Written exercise 1 —
In the essay on Europe's colonial past, in what year did the Sultanate of Brunei become fully sovereign?
#### Source document
For large numbers of peoples in the world, the decline of Europe meant their liberation. On his recent state visit in China, President Macron confidently stated ‘France is back. Europe is back.’ It is good for the European Union to stake out its own place in the world and develop an independent foreign policy. However, when we Europeans build this future, we have to grapple with the fact that, for many in the world, ‘imperial’ Europe does not refer to imagined ‘EUSSR’ horror scenarios the eurosceptics love to conjure up—but to imperial Europe, coloniser of much of the world.
The process of decolonisation is only a recent one, more recent than the horrors of the Second World War. Many African and Asian colonies only got their independence in the 1960s and 1970s. In East Asia, the Sultanate of Brunei became fully sovereign in 1984. Hong Kong lost its Crown Colony status as short ago as 1997. Liberation from European overlordship was often paid for dearly, with incredibly costly wars, both in terms of people killed and physical destruction. The Indonesian Revolution (1945–9), the Algerian War (1954–62), and the Portuguese Colonial War (1961–74) are only a selection. These bloody struggles were merely the closing episode to centuries of oppression, exploitation, and genocide. Europe—unlike settler colonies such as the United States—benefited from the physical remoteness of the violence in that it can keep it separate from its societies, but that ‘colourblindness’ has also desensitised it to the fact that for the formerly colonised the brutalities are all too salient still.
Before its neighbours would allow Germany to play a leading role again in Europe after the atrocities of the Second World War, the country had to follow a long path of atonement. Without the movement in the 1950s and 1960s that forced the Federal Republic to deal honestly with its past, Germany today would not only have been an entirely different country, but its eventual reunification would have been in question. The most powerful symbol of this atonement was the 1970 genuflection by Chancellor Willy Brandt (the Warschauer Kniefall) before the monument to the Warsaw Ghetto Uprising. It mattered tremendously that the leader of West-Germany fell to his knees in the face of millions of death, not just because it symbolised accepting collective guilt, but maybe even more so the fact that it demonstrated a common European understanding of these past deeds as monstrous crimes.
The Holocaust and other nazi aggressions are unequivocally accepted as extreme crimes against humanity, by Germany and by its former victims. This fact reassures those countries, because this shared judgment means that a reformed Germany can be engaged without fearing that it will do the same again. (On a side note, this fact is also why the current Polish meddling with the common narrative is so potentially dangerous.) There does not exist, however, such a common agreement between Europe and its former victims on its past crimes.
########
#### Material provided
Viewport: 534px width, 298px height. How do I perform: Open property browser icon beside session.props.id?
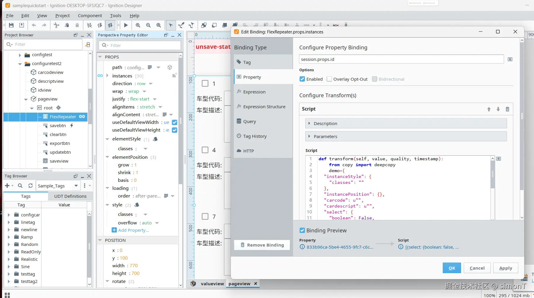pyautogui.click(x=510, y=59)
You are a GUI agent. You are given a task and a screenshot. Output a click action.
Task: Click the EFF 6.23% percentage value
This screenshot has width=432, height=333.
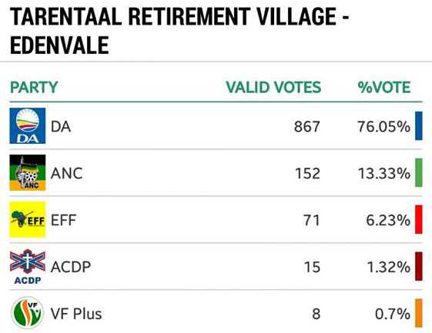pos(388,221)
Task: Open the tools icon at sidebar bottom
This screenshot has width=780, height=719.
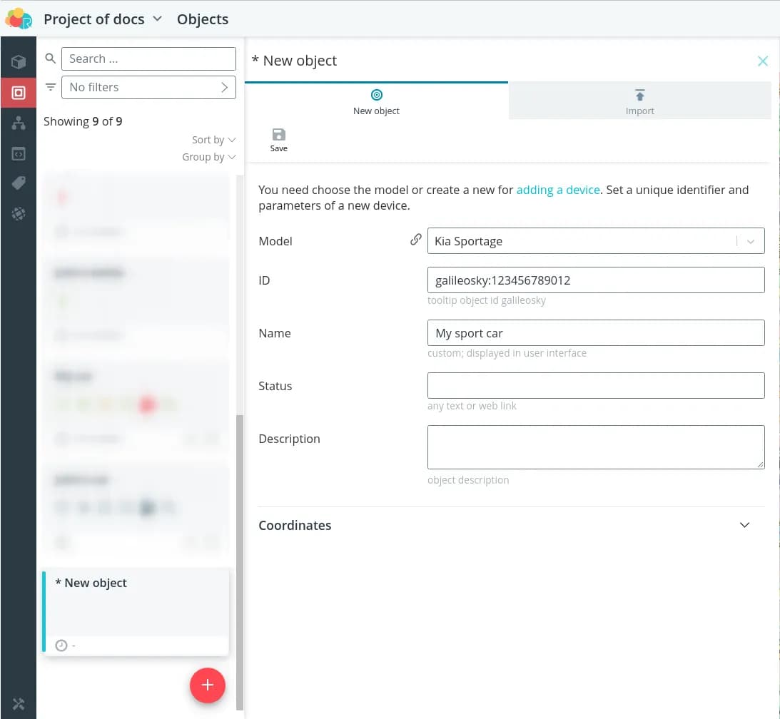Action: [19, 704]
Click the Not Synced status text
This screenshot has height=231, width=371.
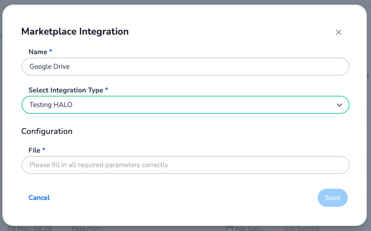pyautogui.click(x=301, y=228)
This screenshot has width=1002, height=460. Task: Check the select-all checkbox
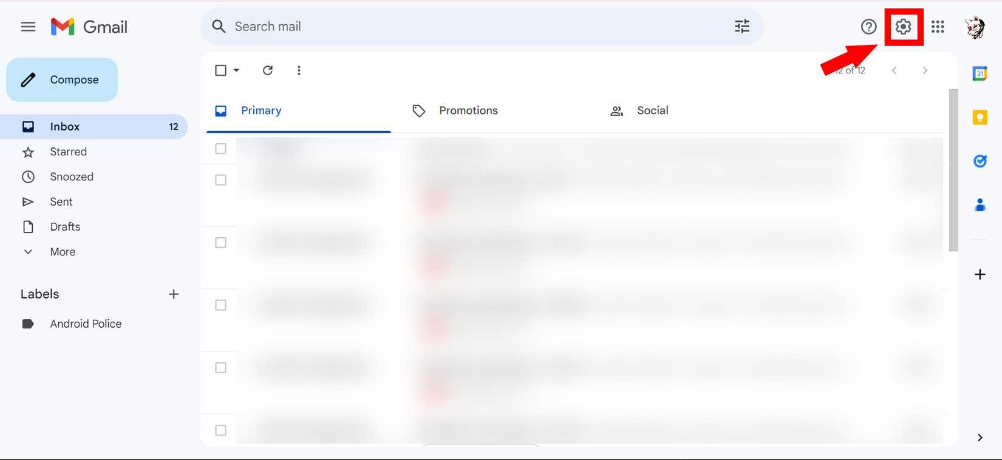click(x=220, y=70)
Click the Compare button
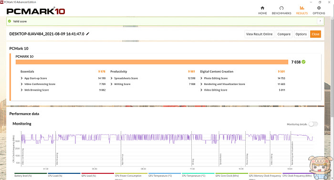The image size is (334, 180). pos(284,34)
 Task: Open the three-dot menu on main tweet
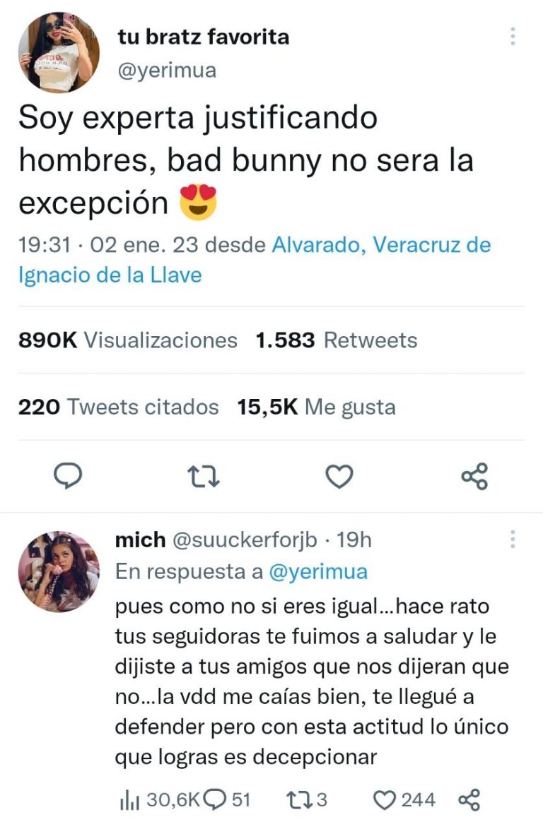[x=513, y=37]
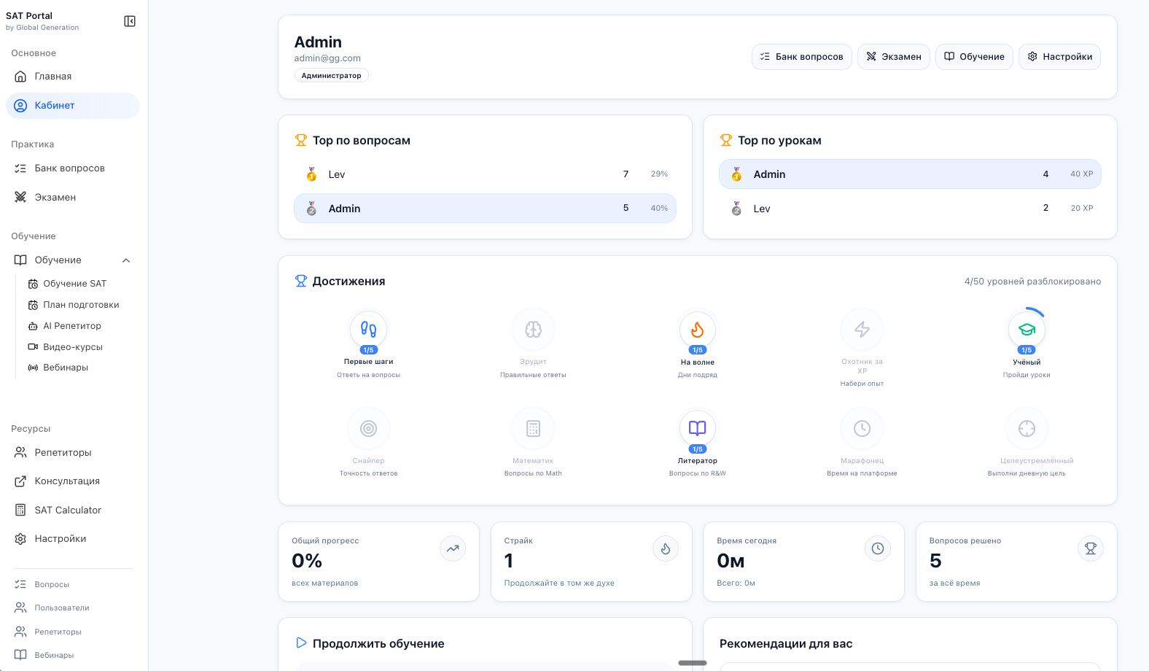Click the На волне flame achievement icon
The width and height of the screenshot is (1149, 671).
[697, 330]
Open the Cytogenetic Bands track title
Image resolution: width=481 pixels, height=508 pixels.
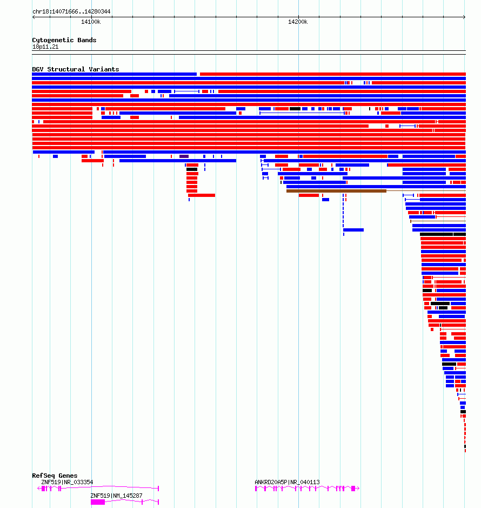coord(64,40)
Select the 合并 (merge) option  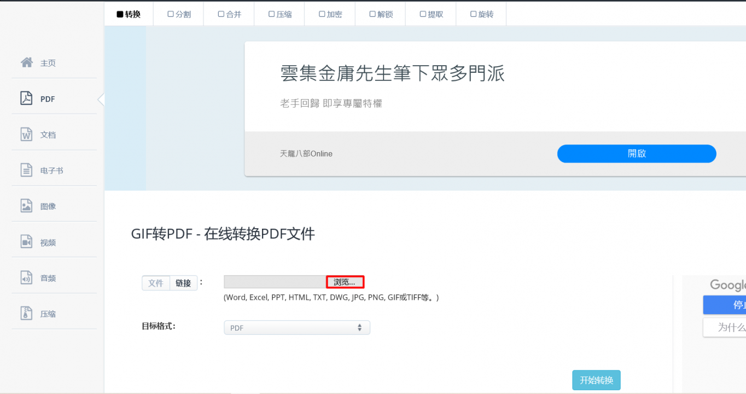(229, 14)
########
Written exercise 2 —
Rewrite the records from their start through the line that contains "pyautogui.click(x=510, y=59)", inclusive, with the requests kept and -132 added to each coordinate in the answers. Omit the pictures.

Exercise answer 1 —
1984

Exercise answer 2 —
Viewport: 534px width, 298px height. How do I perform: Open property browser icon beside session.props.id?
pyautogui.click(x=378, y=-73)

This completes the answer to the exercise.